<<<<

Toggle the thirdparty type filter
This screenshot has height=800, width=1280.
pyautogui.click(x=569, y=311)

>>>>
<<<<

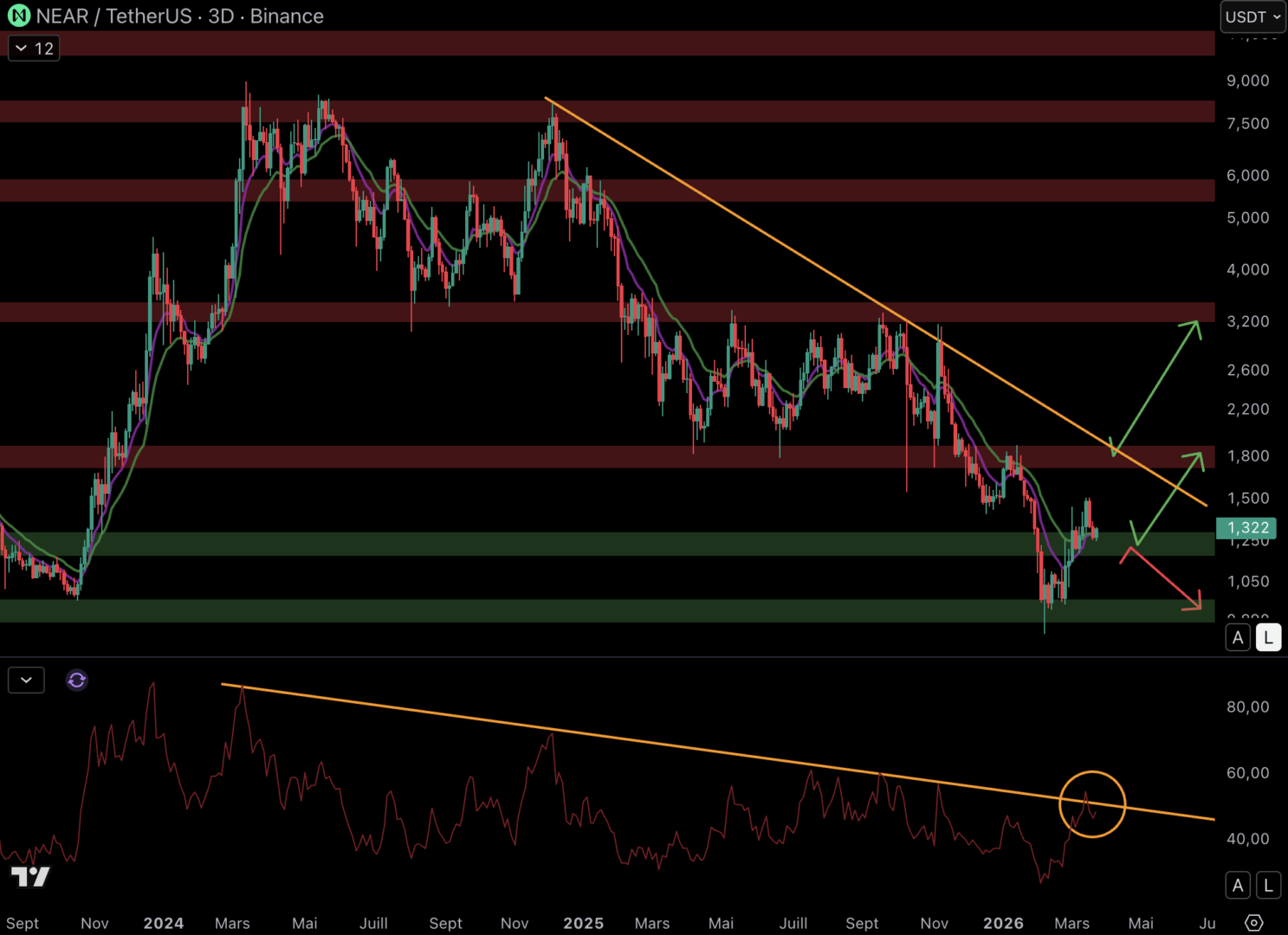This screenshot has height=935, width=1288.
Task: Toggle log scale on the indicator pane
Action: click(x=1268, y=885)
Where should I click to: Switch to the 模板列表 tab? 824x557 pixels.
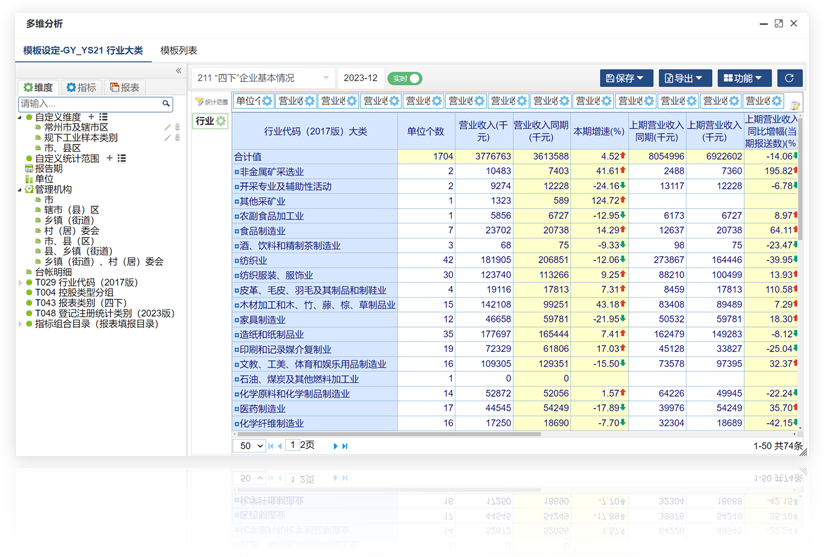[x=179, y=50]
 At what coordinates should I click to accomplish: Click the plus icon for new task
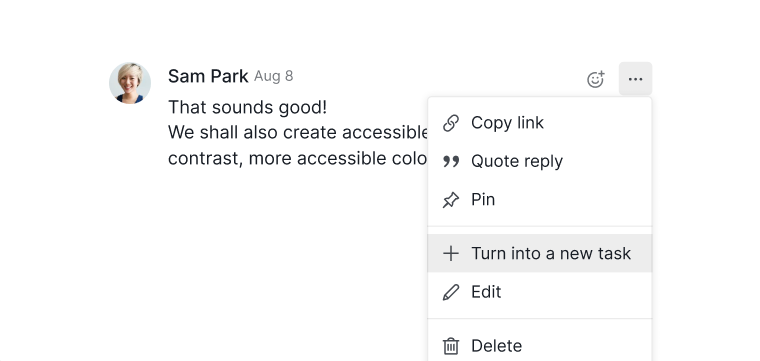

>>>>
<<<<

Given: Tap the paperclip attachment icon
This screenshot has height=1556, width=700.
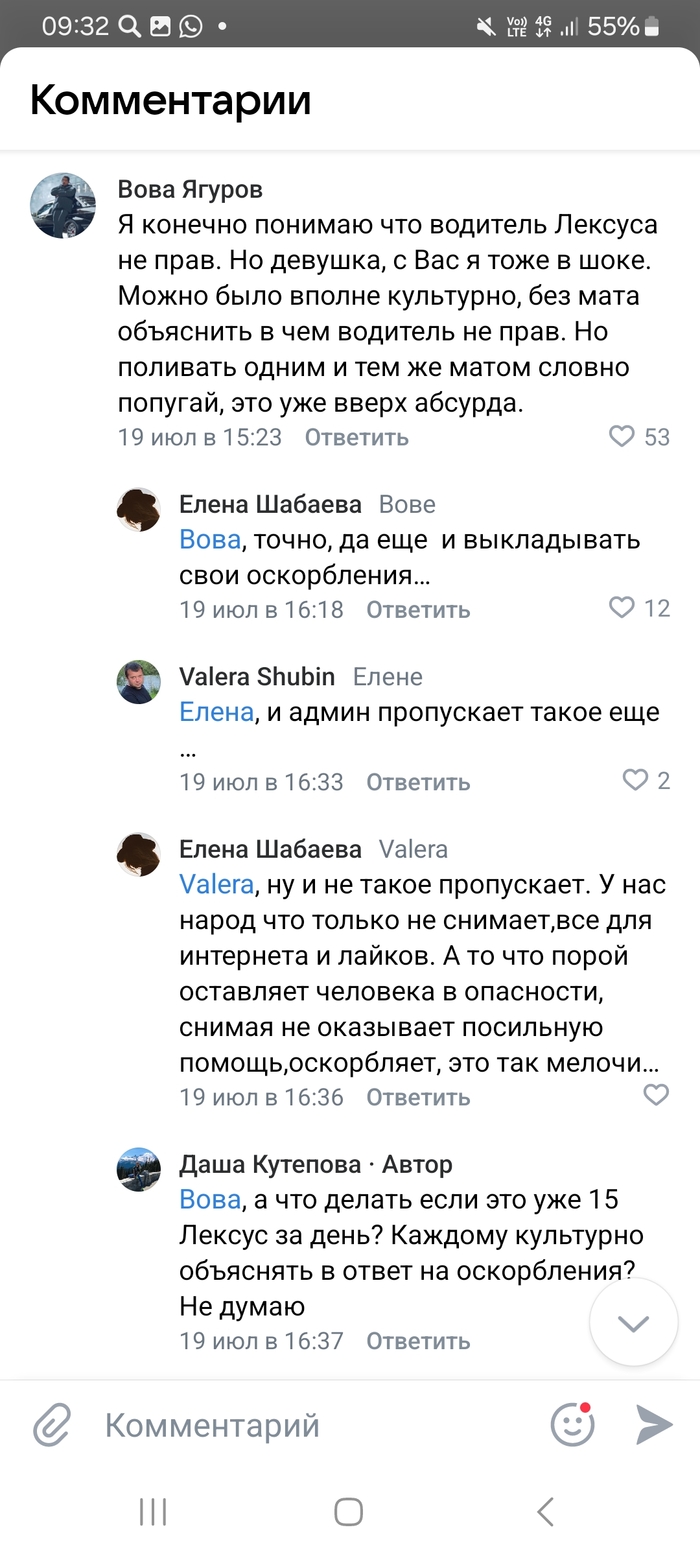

>>>>

» YOUR GOAL
What do the entries above read from the line containing "Where should I" through the line containing "At what coordinates"? Output those lines exactly, both ends included, with the pictures left out.

» OUTPUT
Where should I click to: Switch to the 模板列表 tab? 824x557 pixels.
[x=179, y=50]
 At what coordinates should I click to accomplish: Click the plus icon for new task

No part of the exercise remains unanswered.